Brief
Please copy the following material line for line, changing nothing and leaving nothing out.

Dataset entries
[START]

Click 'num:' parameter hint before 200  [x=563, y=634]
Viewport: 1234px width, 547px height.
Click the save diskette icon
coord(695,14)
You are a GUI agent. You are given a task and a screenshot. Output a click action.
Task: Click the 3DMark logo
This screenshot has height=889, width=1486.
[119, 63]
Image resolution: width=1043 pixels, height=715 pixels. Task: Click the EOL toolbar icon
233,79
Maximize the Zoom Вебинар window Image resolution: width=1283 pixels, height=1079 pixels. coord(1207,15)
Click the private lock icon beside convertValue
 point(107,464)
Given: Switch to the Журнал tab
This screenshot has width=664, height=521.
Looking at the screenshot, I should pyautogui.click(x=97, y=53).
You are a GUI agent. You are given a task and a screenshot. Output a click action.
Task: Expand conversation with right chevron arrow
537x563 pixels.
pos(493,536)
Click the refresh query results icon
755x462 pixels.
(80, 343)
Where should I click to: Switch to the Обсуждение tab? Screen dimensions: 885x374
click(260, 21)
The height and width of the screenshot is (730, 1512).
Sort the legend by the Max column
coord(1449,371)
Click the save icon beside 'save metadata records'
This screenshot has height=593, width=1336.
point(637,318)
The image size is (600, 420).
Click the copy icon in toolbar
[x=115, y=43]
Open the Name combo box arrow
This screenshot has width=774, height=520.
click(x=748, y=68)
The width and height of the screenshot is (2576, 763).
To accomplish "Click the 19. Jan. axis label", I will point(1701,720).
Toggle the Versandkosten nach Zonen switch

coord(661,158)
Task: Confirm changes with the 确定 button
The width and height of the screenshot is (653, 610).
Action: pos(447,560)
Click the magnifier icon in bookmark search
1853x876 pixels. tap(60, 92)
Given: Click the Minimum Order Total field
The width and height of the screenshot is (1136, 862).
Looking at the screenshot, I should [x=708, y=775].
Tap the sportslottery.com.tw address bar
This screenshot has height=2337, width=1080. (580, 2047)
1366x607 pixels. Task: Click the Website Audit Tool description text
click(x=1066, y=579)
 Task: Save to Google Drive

[END]

Expected answer
Click 'num:' parameter hint before 200  [x=563, y=634]
Viewport: 1234px width, 547px height.
Click the save diskette icon
coord(695,14)
You are a GUI agent. You are given a task and a screenshot. Output a click action.
Task: Click the 3DMark logo
This screenshot has height=889, width=1486.
[119, 63]
Image resolution: width=1043 pixels, height=715 pixels. Task: Click the EOL toolbar icon
233,79
Maximize the Zoom Вебинар window Image resolution: width=1283 pixels, height=1079 pixels. coord(1207,15)
Click the private lock icon beside convertValue
 point(107,464)
Given: Switch to the Журнал tab
This screenshot has width=664, height=521.
Looking at the screenshot, I should pyautogui.click(x=97, y=53).
You are a GUI agent. You are given a task and a screenshot. Output a click action.
Task: Expand conversation with right chevron arrow
537x563 pixels.
pos(493,536)
Click the refresh query results icon
755x462 pixels.
(80, 343)
Where should I click to: Switch to the Обсуждение tab? Screen dimensions: 885x374
click(260, 21)
The height and width of the screenshot is (730, 1512).
Sort the legend by the Max column
coord(1449,371)
Click the save icon beside 'save metadata records'
This screenshot has height=593, width=1336.
point(637,318)
The image size is (600, 420).
Click the copy icon in toolbar
[x=115, y=43]
Open the Name combo box arrow
This screenshot has width=774, height=520.
click(x=748, y=68)
The width and height of the screenshot is (2576, 763).
To accomplish "Click the 19. Jan. axis label", I will point(1701,720).
Toggle the Versandkosten nach Zonen switch

coord(661,158)
Task: Confirm changes with the 确定 button
The width and height of the screenshot is (653, 610).
Action: pos(447,560)
Click the magnifier icon in bookmark search
1853x876 pixels. tap(60, 92)
Given: Click the Minimum Order Total field
The width and height of the screenshot is (1136, 862).
Looking at the screenshot, I should [x=708, y=775].
Tap the sportslottery.com.tw address bar
This screenshot has height=2337, width=1080. (580, 2047)
1366x607 pixels. Task: Click the Website Audit Tool description text
click(x=1066, y=579)
 Task: Save to Google Drive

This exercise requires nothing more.